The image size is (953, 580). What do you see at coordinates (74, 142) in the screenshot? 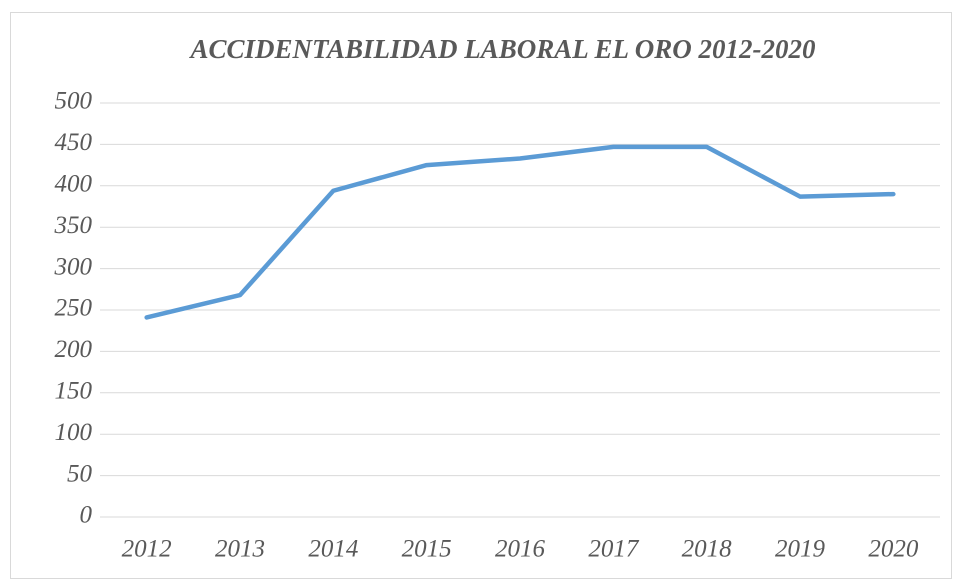
I see `y-tick-label: 450` at bounding box center [74, 142].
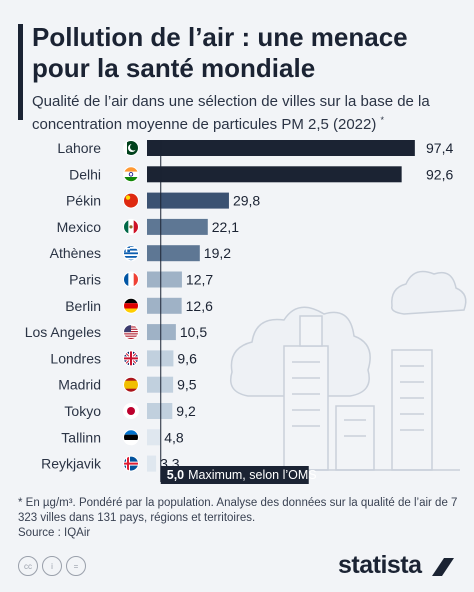 This screenshot has height=592, width=474. What do you see at coordinates (54, 533) in the screenshot?
I see `source-text: Source : IQAir` at bounding box center [54, 533].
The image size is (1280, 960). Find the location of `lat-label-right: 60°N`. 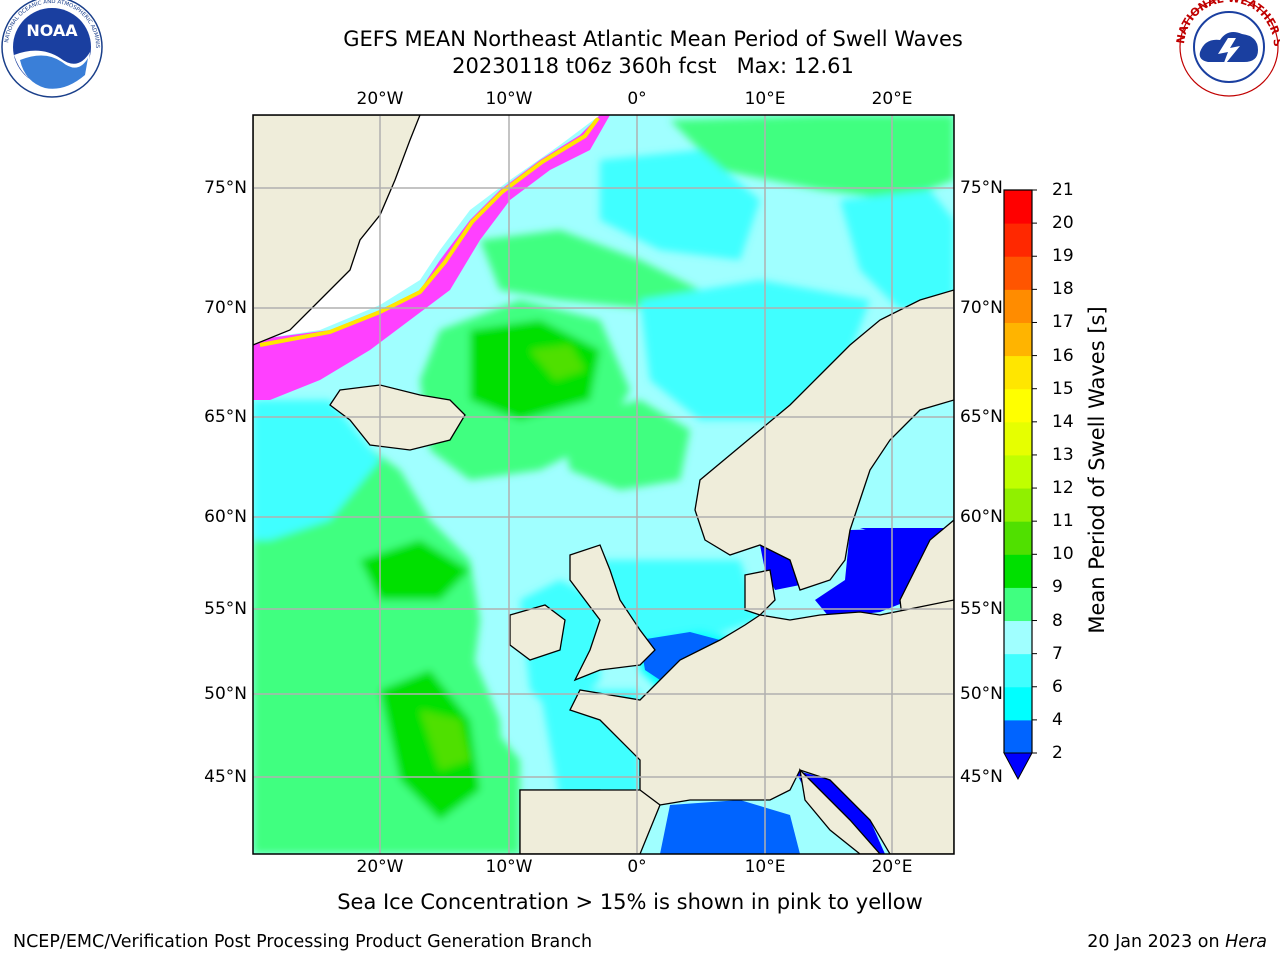

lat-label-right: 60°N is located at coordinates (982, 517).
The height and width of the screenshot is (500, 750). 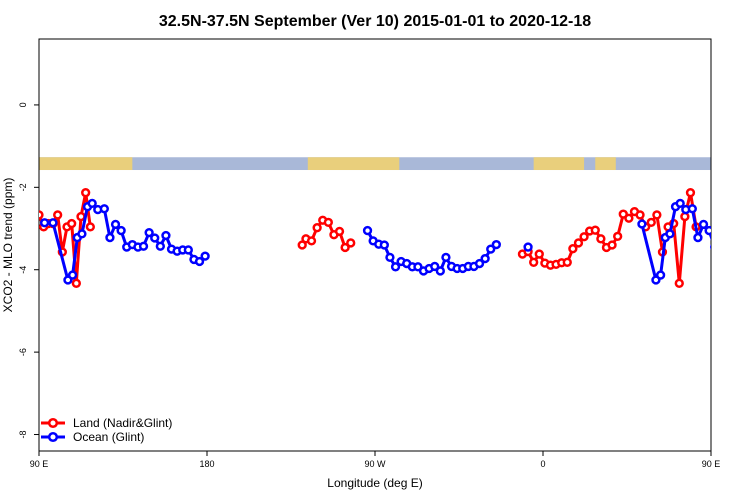 What do you see at coordinates (53, 437) in the screenshot?
I see `ocean-glint-legend-marker` at bounding box center [53, 437].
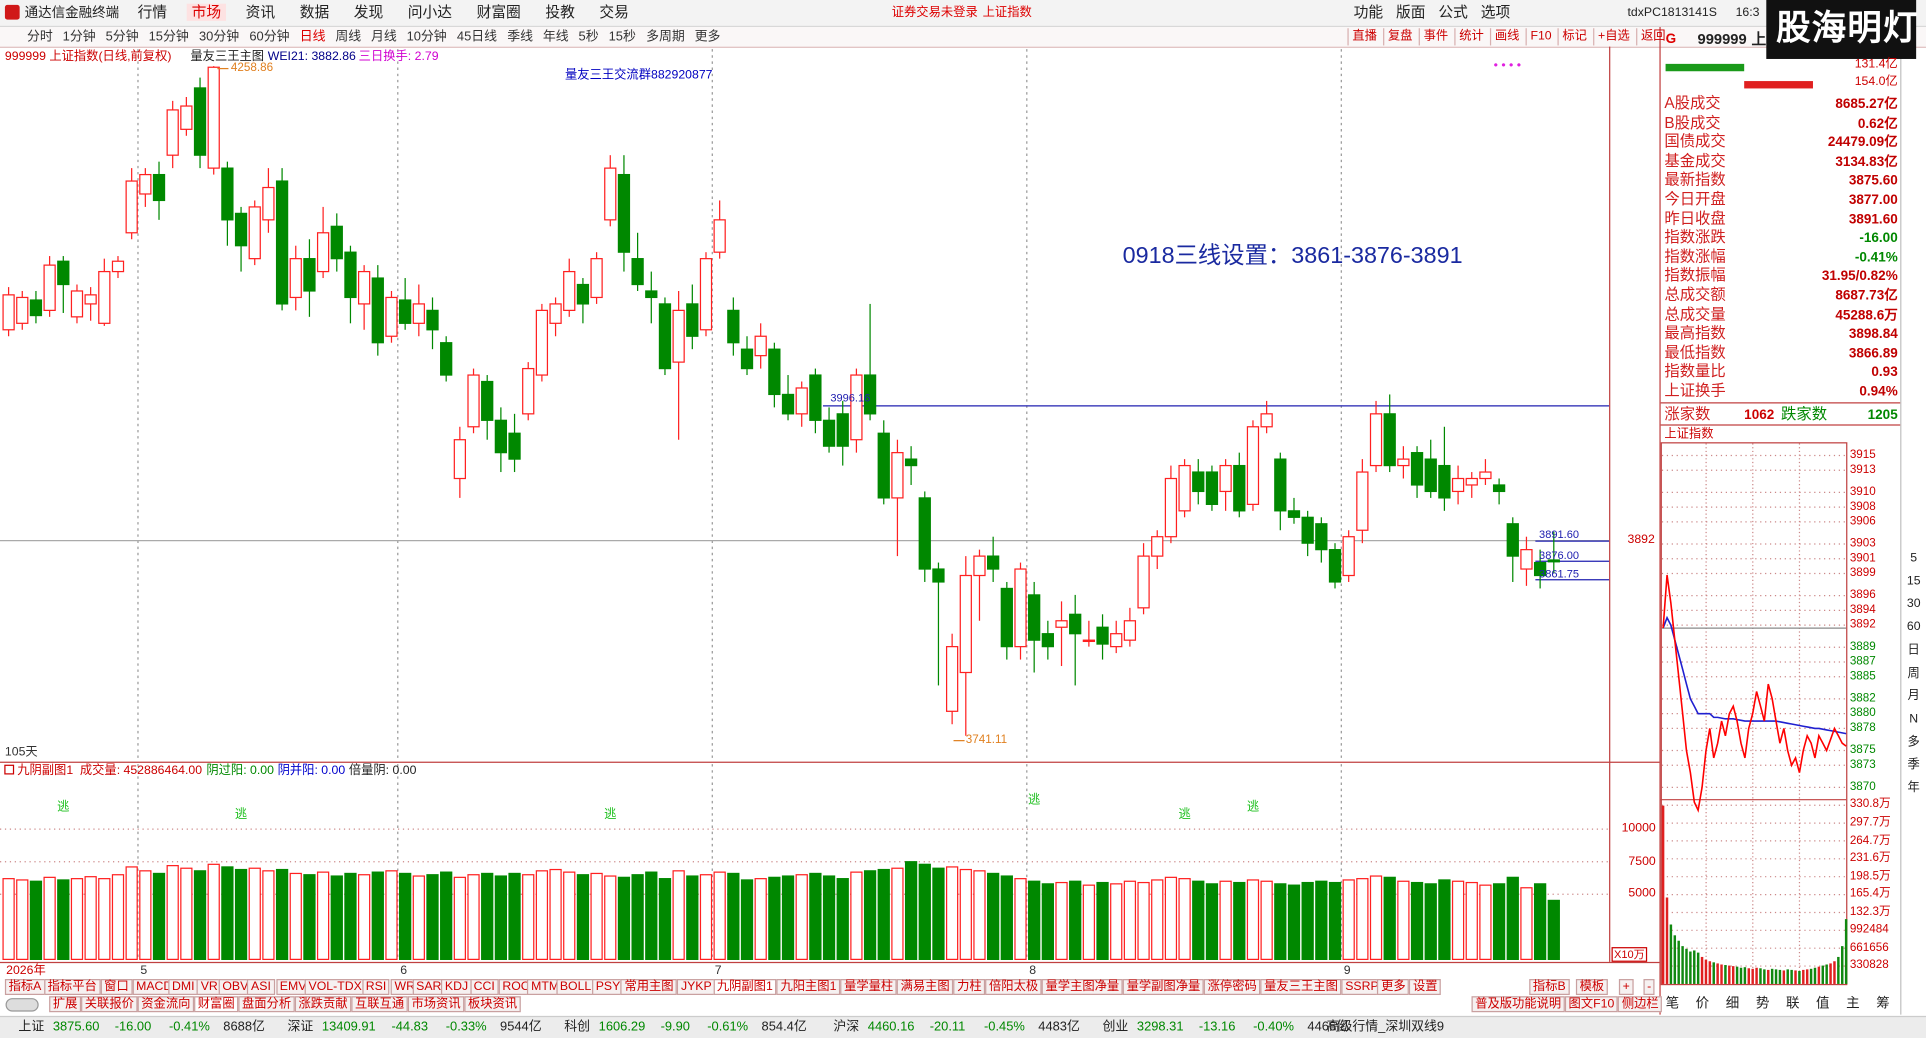 The height and width of the screenshot is (1038, 1926). What do you see at coordinates (429, 988) in the screenshot?
I see `indicator-tab: SAR` at bounding box center [429, 988].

- **Task objective**: Quote the listing verbatim from its first line up to and including the line containing "lat-label-right: 60°N is". Leave the pictures out.

- **Response area**:
The image size is (953, 580). What do you see at coordinates (74, 142) in the screenshot? 
I see `y-tick-label: 450` at bounding box center [74, 142].
 This screenshot has height=592, width=474. What do you see at coordinates (54, 533) in the screenshot?
I see `source-text: Source : IQAir` at bounding box center [54, 533].
The image size is (1280, 960). Find the location of `lat-label-right: 60°N`. 

lat-label-right: 60°N is located at coordinates (982, 517).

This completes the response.